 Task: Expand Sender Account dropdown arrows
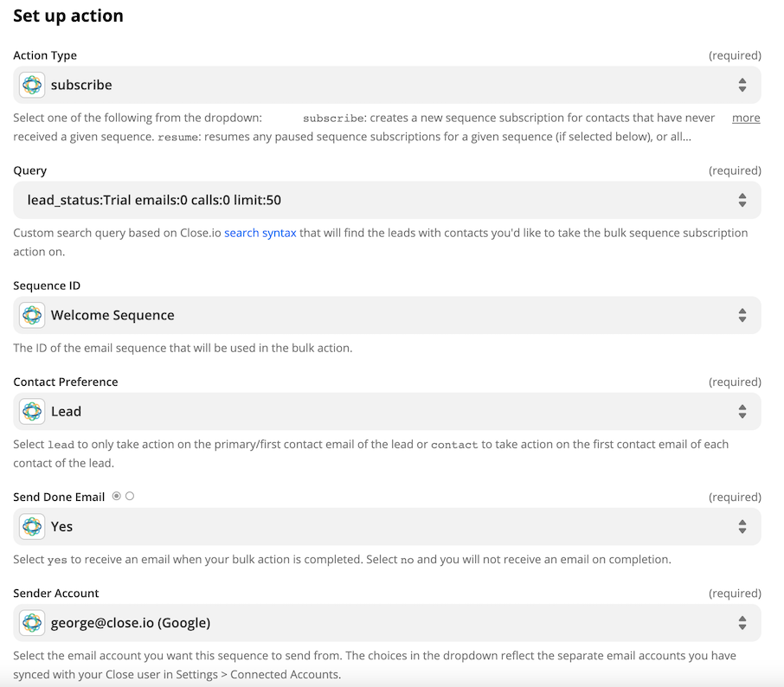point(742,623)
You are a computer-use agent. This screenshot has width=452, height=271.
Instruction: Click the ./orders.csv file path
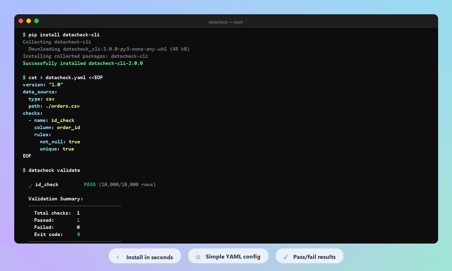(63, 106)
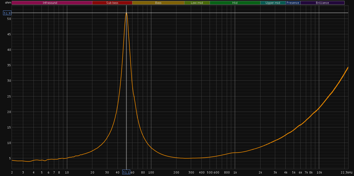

= = = =

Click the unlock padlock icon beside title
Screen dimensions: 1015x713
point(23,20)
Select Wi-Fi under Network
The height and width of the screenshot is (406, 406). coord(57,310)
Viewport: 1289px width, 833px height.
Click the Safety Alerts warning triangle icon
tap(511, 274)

= = = =

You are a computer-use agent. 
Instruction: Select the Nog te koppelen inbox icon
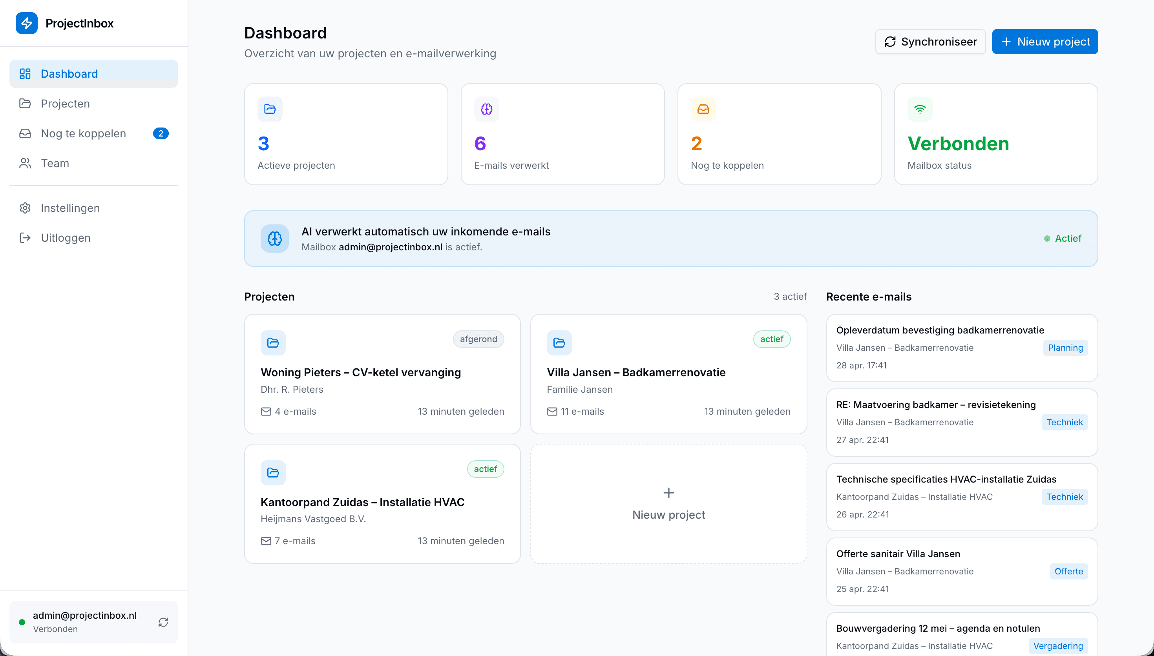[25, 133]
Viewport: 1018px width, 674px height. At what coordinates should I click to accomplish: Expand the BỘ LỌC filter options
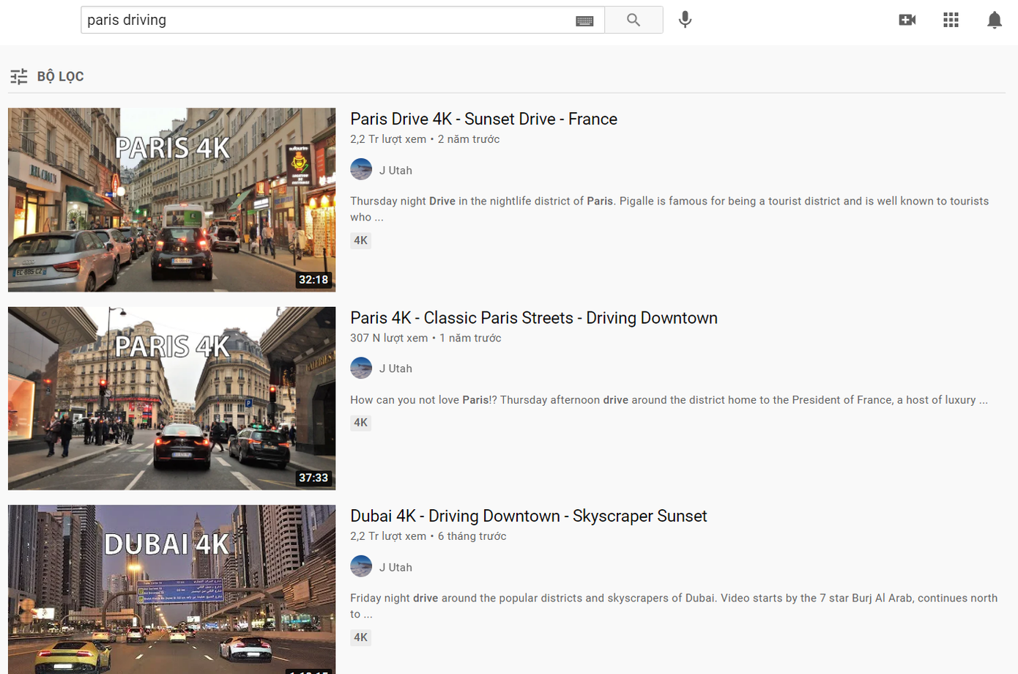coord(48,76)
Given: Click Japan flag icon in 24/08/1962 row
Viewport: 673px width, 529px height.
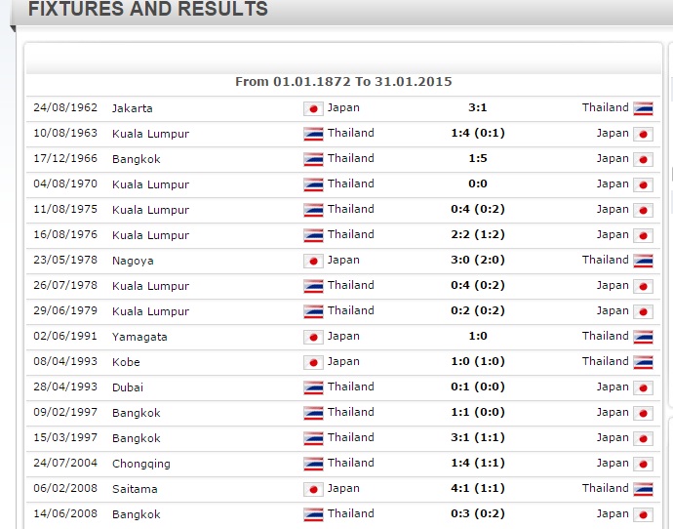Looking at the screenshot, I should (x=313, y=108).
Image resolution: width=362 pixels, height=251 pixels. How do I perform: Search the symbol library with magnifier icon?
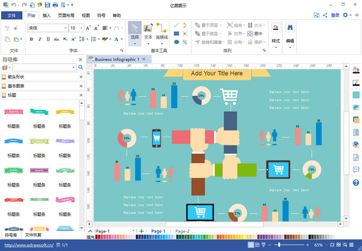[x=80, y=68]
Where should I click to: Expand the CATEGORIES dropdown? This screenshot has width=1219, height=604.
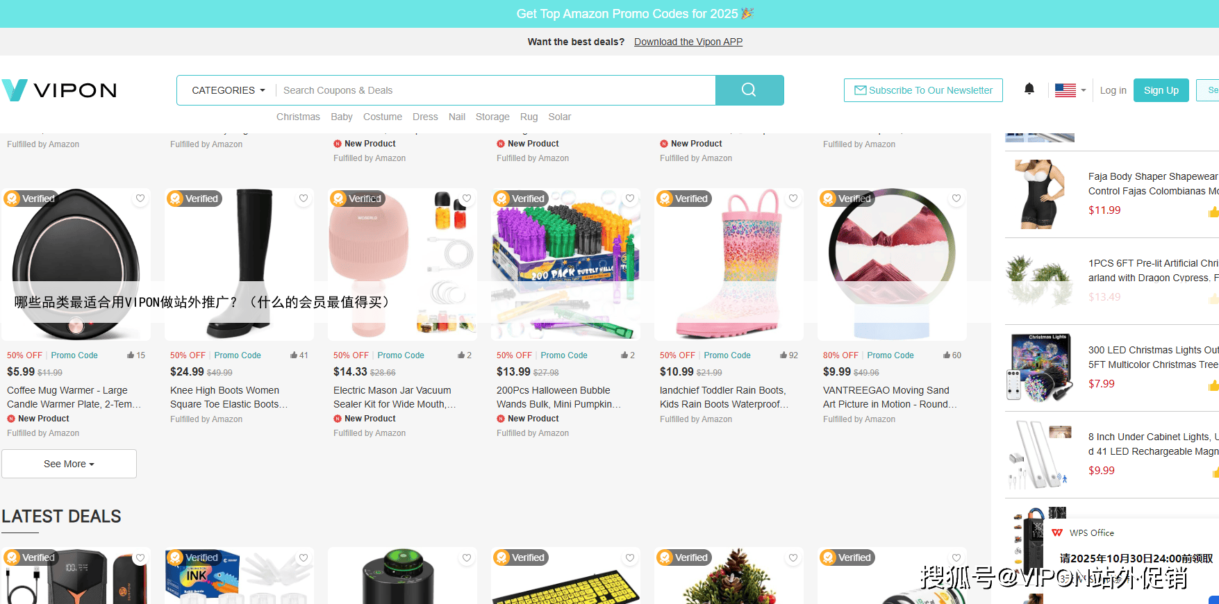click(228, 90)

= = = =

Copy everything in the records from the line containing "Viewport: 1289px width, 833px height." down to the line containing "tap(511, 274)", swapping "warning triangle" for "caution triangle" and leaving the rest untouched.

EXERCISE RESULT =
Viewport: 1289px width, 833px height.
Click the Safety Alerts caution triangle icon
tap(511, 274)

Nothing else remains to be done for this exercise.